Bence Türkiye için çok zor bir durum çünkü İstanbul yakın dönemde çok hızlı büyüdü. Çok önemli yapılar inşa edildi ama hepsi deprem riskine göre özel olarak kontrol edilmedi. Yani ciddi bir tehlike var hükümet için de.
- Kandilli’den bazı araştırmacılar, geçen ayki makaleden sonra Marmara’daki fayın farklı segmentlerden oluştuğunu, bunun da depremin doğuracağı enerjinin 7 büyüklüğünden az olacağını gösterdiğini belirtti. Karşılaştırmak istemem ama ne dersiniz? Korku salmamak için mi böyle söyleniyor?
Kandilli’dekiler çok iyi araştırmacılar. Biraz farklı fikirleri var. Sadece diyebilirim ki, 2001’den sonra yapılan çok önemli çalışmalar ve bizim yakında daha ayrıntılı açıklayacağımız bu son çalışma, benim yorumumu doğruluyor.
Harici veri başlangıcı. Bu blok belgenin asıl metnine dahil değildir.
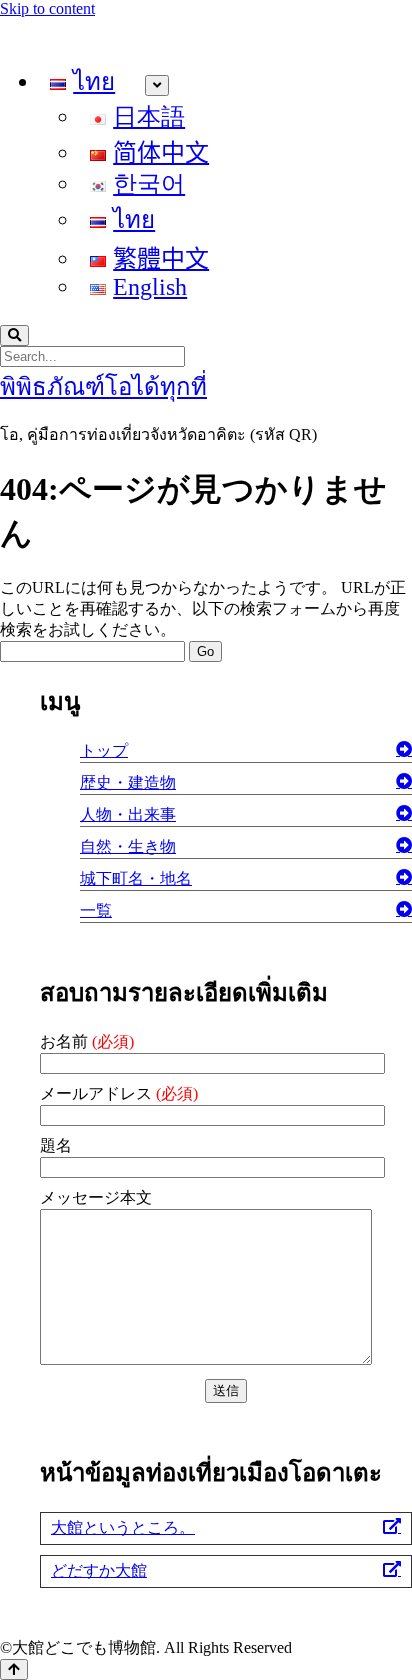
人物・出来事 (128, 814)
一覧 (96, 910)
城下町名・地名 (136, 878)
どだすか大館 (99, 1570)
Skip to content (47, 8)
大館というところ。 (123, 1527)
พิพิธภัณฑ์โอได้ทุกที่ (103, 387)
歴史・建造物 (128, 782)
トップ (104, 750)
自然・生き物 (128, 846)
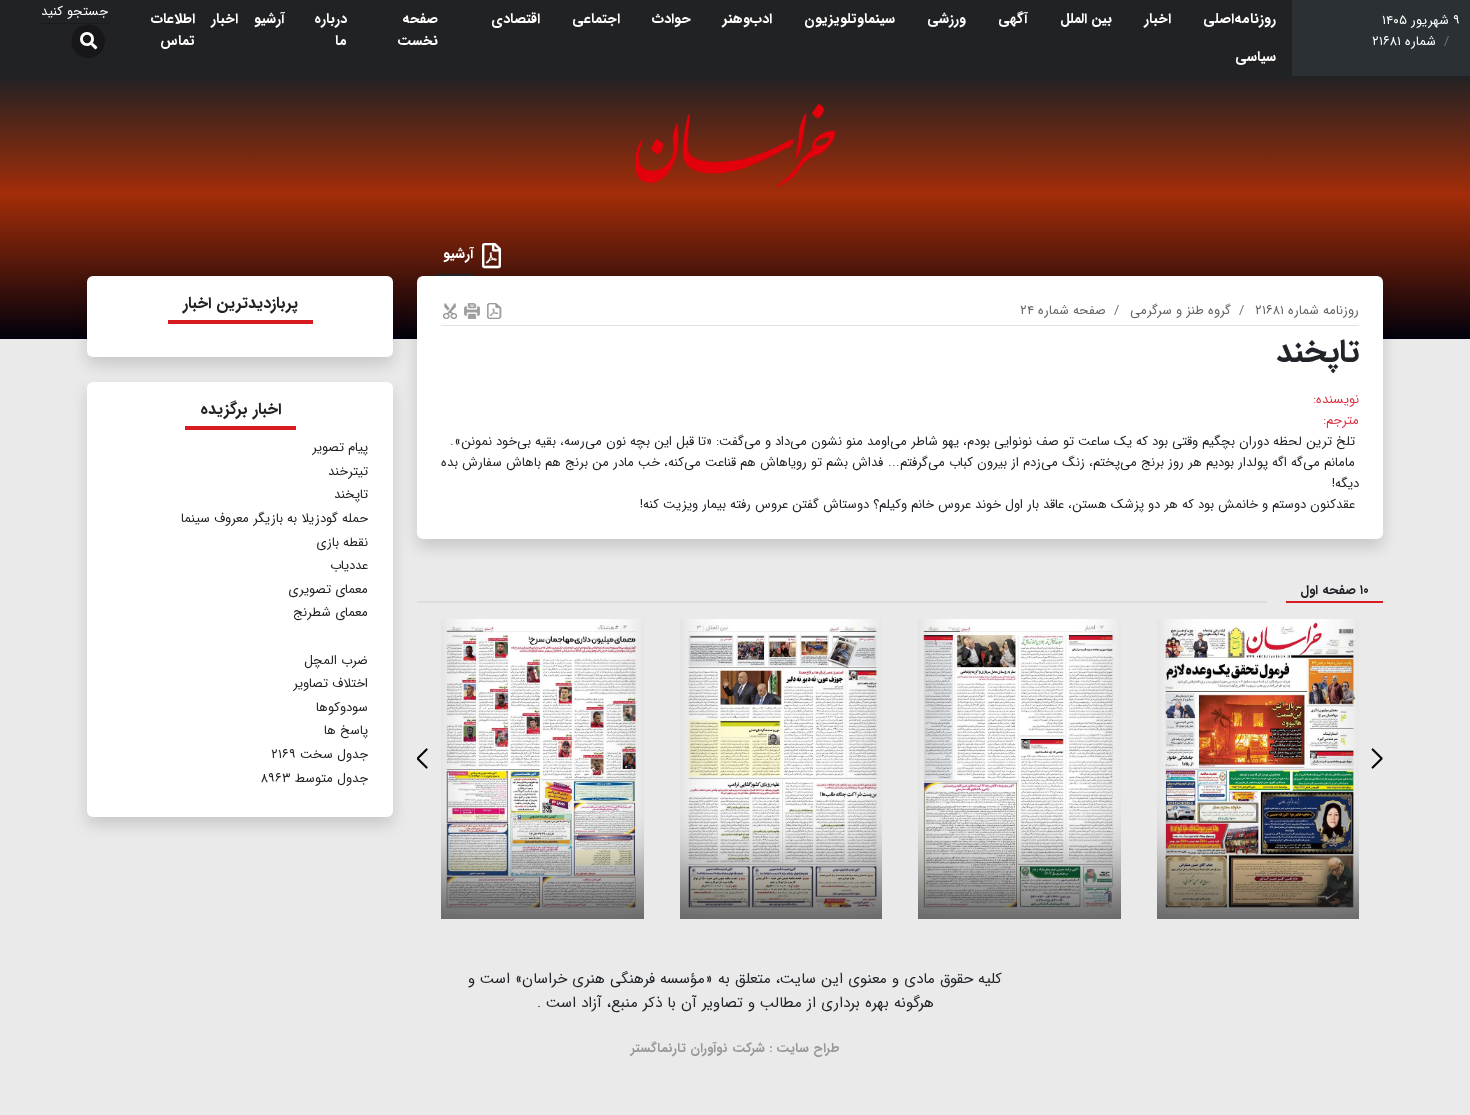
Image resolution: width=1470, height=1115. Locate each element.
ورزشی (946, 19)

Elbette onların da argümanı vardır ama benim görüşüm bu.
- Yakın dönemde Kandıra’da 5 büyüklüğünde deprem oldu ve İstanbul’dan çok hissedildi. Son haftalarda çevrede çok sayıda deprem yaşandı. Bunların büyük depremle bir ilgisi olabilir mi?
Kandıra depremini incelemedim, dolayısıyla size cevap veremem.
Deprem Uzmanı Prof. Dr. Naci Görür: “Elastik deformasyon akümülasyonu kısaca elastik bozukluk birikmesi, yığılması anlamına geliyor. Bir örnekle açıklayacak olursak, siz elinizde sabit duran bir yaya baskı uyguluyor ve onu sıkıştırıyorsunuz. Ardından serbest bırakıp eski haline dönmesini sağlıyorsunuz.
Burada yaptığınız baskı, yayın normal şeklini deforme etmeniz demek. Her seferinde yapacağınız biraz daha baskı o sıkışmanın biraz daha artması ve sonrasında yoğun basınç sonucu elinizden fırlaması demek. Marmara depremini de tam bu nedenle bekliyoruz.
Marmara kabuğunun altında bu sıkışma, gerilim yıllardır artarak birikiyor. Bu sıkışmanın sonucunda mutlaka kırılma gerçekleşecek.”